Weakened Theresa May reaches out to rival political parties to help implement Brexit
As fresh rumours swirled of plans to oust her, May accepted that 'the reality I now face as prime minister is rather different' than it was.
London: British prime minister Theresa May acknowledged the "reality" of her weakened position Monday by appealing to other parties to help implement Brexit, as she sought to relaunch her year-old premiership.
One month after losing her parliamentary majority in a snap election, the Conservative leader said she was still committed to "bold action" to fulfil her promises of change.
But as fresh rumours swirled of plans to oust her, May accepted that "the reality I now face as prime minister is rather different" than it was.

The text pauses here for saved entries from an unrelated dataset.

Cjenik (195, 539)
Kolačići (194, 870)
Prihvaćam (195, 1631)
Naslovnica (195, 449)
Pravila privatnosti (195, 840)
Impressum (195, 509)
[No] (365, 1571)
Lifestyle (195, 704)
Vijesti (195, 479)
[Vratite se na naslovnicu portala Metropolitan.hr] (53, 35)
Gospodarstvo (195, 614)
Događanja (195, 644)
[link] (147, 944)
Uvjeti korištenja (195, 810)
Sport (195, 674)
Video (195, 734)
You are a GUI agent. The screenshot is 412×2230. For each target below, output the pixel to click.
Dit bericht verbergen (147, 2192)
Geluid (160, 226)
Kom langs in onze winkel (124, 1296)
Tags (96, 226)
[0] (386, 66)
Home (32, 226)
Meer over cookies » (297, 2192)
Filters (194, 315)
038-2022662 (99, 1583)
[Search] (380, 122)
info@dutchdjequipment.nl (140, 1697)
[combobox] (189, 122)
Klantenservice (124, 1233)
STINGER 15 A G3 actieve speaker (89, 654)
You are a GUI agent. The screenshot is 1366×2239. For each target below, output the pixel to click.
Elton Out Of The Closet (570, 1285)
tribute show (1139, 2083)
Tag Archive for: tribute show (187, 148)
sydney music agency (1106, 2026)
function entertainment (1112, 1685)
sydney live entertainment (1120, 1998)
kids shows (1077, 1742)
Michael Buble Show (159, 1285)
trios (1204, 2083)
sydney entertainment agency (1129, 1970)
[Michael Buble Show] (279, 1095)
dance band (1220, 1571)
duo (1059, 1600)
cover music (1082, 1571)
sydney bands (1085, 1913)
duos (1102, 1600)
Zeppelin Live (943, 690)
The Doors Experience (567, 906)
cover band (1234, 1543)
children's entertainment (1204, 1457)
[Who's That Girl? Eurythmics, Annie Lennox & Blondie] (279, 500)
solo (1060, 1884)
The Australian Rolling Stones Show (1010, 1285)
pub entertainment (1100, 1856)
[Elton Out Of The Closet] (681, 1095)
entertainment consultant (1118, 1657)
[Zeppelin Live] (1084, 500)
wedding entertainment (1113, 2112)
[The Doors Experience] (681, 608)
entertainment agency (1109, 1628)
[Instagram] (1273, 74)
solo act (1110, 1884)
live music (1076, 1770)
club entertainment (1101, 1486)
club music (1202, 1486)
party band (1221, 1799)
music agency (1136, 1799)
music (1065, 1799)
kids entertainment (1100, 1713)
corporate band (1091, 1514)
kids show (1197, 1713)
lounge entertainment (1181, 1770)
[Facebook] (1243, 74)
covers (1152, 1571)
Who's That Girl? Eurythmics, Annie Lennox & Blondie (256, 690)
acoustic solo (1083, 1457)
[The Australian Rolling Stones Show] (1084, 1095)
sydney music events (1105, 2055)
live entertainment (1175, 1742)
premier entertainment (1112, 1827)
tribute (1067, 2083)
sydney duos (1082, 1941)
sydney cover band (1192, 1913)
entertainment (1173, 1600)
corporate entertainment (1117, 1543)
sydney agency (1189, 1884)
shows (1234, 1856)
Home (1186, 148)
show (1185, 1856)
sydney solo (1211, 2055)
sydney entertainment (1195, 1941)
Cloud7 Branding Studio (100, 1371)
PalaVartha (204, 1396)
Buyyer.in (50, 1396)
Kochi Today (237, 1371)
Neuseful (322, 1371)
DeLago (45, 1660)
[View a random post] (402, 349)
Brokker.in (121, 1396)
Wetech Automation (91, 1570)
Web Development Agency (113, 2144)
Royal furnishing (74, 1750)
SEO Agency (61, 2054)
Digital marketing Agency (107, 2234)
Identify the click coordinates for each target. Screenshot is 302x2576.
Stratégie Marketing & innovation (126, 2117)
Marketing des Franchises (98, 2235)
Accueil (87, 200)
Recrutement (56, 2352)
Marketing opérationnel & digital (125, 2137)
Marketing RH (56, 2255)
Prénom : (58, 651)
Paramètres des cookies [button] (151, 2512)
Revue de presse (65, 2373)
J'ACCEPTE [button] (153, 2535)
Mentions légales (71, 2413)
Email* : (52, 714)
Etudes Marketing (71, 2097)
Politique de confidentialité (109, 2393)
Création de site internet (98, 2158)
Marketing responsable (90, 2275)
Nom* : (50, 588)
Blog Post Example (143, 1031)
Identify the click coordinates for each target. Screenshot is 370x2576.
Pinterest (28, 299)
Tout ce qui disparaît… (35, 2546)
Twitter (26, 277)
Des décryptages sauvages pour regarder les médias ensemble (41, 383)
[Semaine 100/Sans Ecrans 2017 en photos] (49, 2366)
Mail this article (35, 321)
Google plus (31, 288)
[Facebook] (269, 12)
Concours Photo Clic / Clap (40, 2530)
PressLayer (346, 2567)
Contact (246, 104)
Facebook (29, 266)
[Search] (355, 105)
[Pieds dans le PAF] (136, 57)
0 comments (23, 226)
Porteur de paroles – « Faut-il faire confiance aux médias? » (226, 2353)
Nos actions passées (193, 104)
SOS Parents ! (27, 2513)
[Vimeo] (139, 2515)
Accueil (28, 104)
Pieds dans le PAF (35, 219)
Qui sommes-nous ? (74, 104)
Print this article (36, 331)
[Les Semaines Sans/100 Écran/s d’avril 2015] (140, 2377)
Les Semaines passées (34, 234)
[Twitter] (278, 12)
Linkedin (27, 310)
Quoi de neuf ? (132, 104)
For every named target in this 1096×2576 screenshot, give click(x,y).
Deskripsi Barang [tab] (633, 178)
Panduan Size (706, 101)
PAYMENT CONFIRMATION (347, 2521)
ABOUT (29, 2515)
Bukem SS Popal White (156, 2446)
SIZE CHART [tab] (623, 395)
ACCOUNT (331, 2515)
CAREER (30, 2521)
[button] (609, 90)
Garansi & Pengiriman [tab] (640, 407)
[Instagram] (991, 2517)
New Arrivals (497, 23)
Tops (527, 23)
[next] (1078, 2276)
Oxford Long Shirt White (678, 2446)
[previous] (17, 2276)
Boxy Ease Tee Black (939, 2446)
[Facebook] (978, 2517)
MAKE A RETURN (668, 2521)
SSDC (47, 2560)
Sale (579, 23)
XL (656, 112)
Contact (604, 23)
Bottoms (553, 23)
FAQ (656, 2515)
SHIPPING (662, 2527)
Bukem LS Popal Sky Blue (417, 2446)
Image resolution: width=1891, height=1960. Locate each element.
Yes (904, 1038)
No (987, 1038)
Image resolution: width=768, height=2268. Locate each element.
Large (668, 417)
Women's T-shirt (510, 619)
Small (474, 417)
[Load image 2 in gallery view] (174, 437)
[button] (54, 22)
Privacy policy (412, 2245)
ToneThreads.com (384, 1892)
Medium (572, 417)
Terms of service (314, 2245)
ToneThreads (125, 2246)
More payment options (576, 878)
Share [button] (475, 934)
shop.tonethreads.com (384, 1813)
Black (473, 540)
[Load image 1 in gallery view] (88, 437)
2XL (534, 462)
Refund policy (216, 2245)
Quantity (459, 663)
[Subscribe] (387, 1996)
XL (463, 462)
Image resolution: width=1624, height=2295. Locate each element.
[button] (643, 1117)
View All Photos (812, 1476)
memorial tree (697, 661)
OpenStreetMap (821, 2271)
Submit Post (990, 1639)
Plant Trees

Her comments came in excerpts of a speech due to be delivered on Tuesday, the anniversary of her winning the Conservative Party leadership race after last year's referendum vote to leave the EU.
"In this new context, it will be even more important to make the case for our policies and our values, and to win the battle of ideas both in parliament as well as in the country," May will say.
"So I say to the other parties in the House of Commons... come forward with your own views and ideas about how we can tackle these challenges as a country."
May has been struggling to maintain her authority since the 8 June election, which she called three years early only to lose seats, leaving her with a minority government.
'Dead in the water'
The Mail on Sunday reported that former Conservative chief whip Andrew Mitchell had told a private meeting of MPs that May was "dead in the water" and must quit.
Justice secretary David Lidington said this and other rumours were the result of politicians enjoying "too much sun and too much warm Prosecco" at summer parties.
May's de facto deputy Damian Green insisted on Monday that her call for cross-party cooperation was a "grown-up way of doing politics".
May had been accused of stifling dissent over her plans to take Britain out of Europe's single market, end jurisdiction of the European Court of Justice, and leave the bloc without a deal in place.
But members of her cabinet have been increasingly outspoken since the election, particularly finance minister Philip Hammond, who favours a more conciliatory approach amid fears of the damage a clean break could do to business.
A new cross-party parliamentary group was launched on Monday calling for the "closest possible relationship" with the EU and demanding that "all options are kept on the table" in the negotiations, which began last month.
It is co-chaired by opposition Labour MP Chuka Umunna and Conservative former minister Anna Soubry, both outspoken pro-Europeans, and backed by the smaller Liberal Democrats.